There are plenty of cases where teachers care more about the success of a child than parents.
And this whole post is full of hypothetical idealism. Go to the library and study the subject with the kid?

Again, yall seem to keep thinking in terms of parents with resources and means.
Our schools do the basics in teaching us how to read, write, science, history, econ, foreign languages, they can do the basics in teaching financial literacy. Like everything else, parents can then go above and beyond by really exposing their kids to the subject or challenging them to learn more, but the basics, that's what your tax dollars are for. Nothing about that means putting your child in someone else's hands.
I deliberately used the word "unlikely" to illustrate my understanding there are some cases where the teachers care more about the students than their own parents do. One of my oldest friends falls into this very category. I know it is not always the case the parent will care more, but many times, it is.
Regarding the "hypothetical idealism", I'm speaking as a child of a mother who had me at 20, was from the projects, had only a HS diploma and never had a lot of money when she worked but she somehow made things work. We were not in any bracket of the middle class. We had WIC, section 8, food stamps and whatever other assistance she had to use to take care of my sibling and I once she and my father split. She was still working to take care of us. By all intents and purposes, I was raised in the hood for most years of my childhood.
That being said, my mother would take it upon herself to go to the other side of town to teacher resource stores and buy teacher books and workbooks for me on a variety of subjects. She only stopped doing this once I got to high school. This was back in the late 80s/early 90s. She KEPT me in those books, would sit down and complete them with me and always had more waiting when I was done. Always asking me questions, always making me read something new or had me practicing my writing...just always something (sigh). At my school, she STAYED in my teacher's faces about me and my grades, starting in preschool up thru high school (what I thought was scary and embarrassing then I can see now was a true indication she really cared about me). If I got bad reports for conduct, the first thing she would tell them to do is give me something more challenging to do. That was her contribution to my education. It was exhausting for me, and now that I'm a mother, I can see it was probably extremely exhausting for her because she was doing it all alone; this was my single mother doing all this stuff on her own because it was important to her. Because of all this effort, I was always in classes with higher grades or in TAG classes, all thru high school.
By her own admission, my mother would tell you she is not very learned academically. There are things about her even now she shows embarassment about regarding her skills as a 59yo. That being said, she will also tell you she did what she could for me with what she already had/knew and she would seek out those who could teach me the stuff she could not. This could be in the form of a teacher and a tutor, getting me a new book to study or whatever she could obtain with whatever she had. She was willing to sit down with me and try to learn the stuff as well.

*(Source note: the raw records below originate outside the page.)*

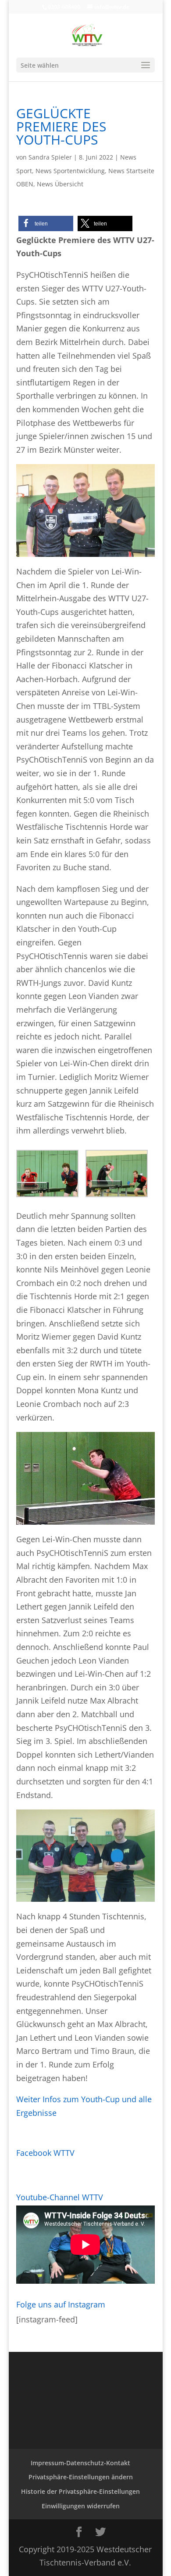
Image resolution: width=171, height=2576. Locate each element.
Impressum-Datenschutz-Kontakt (80, 2463)
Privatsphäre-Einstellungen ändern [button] (80, 2477)
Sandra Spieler (50, 157)
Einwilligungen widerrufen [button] (81, 2506)
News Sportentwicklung (70, 171)
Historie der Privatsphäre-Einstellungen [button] (80, 2491)
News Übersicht (60, 184)
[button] (45, 223)
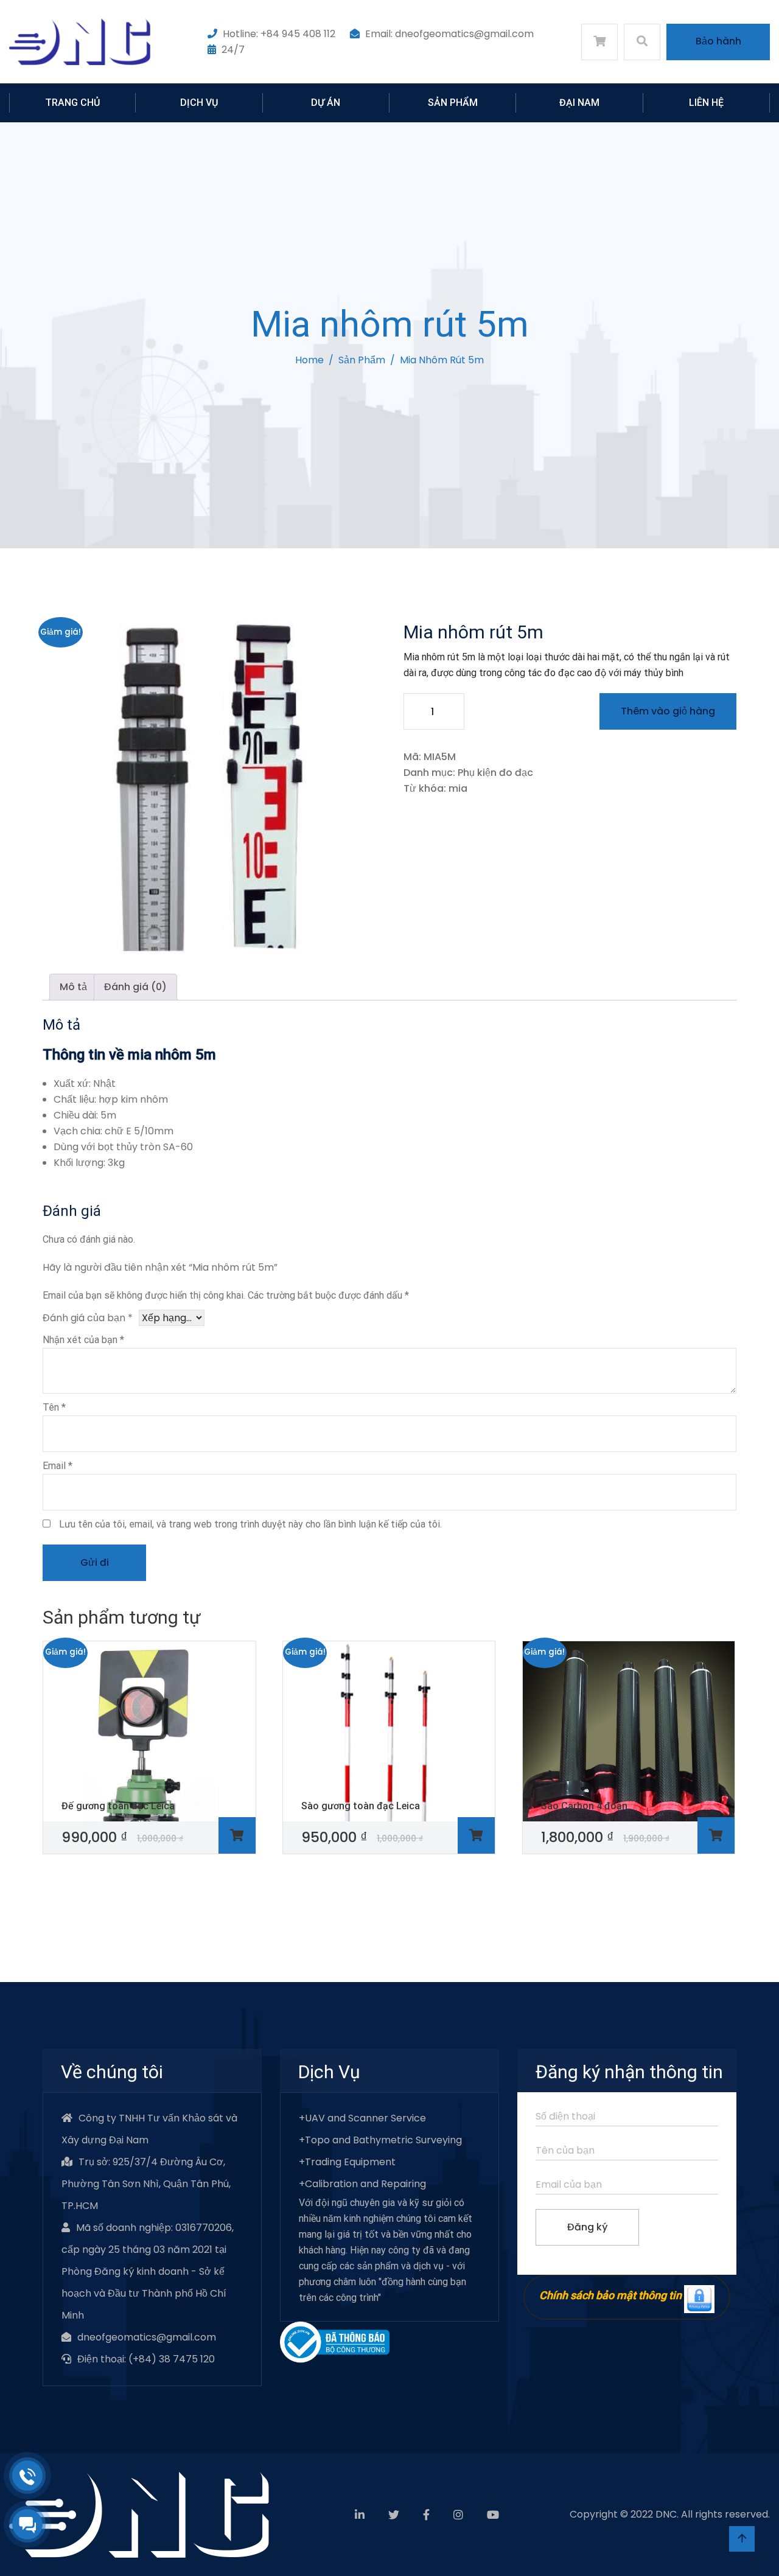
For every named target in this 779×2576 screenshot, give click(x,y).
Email (57, 1465)
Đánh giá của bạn (88, 1318)
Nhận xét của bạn (83, 1340)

I'm saying this all to show I'm not trying to speak from a place of "hypothetical idealism". I'm speaking from experience. I have a mother who, for a while, looked at herself as my educator first, and the school was the secondary. She had had bad experiences with school herself as a child/teen and had resolved to be more involved in her own children's education. She also had a mother who cared more about her reaching a certain age without a baby than a diploma. Lol, it is quite laughable to suggest we were ever people "of means".
As I said before, schools have a responsibility to educate the children. Still, my perspective is on this topic from having the kind of mother I have. My suggestions earlier were me taking a page from her book. With what I saw her do, to me, it is not unrealistic to suggest someone go check out a book with their kid and learn together. Library cards are free and a library offers a place to start. Regarding the subject of financial literacy, I have no doubt if my mother, young as she was, would have seen the value in being adept in handling finances in more sophisticated ways outside of using credit cards and layaway, she would have done something to ensure my sibling and I had been educated in that as well.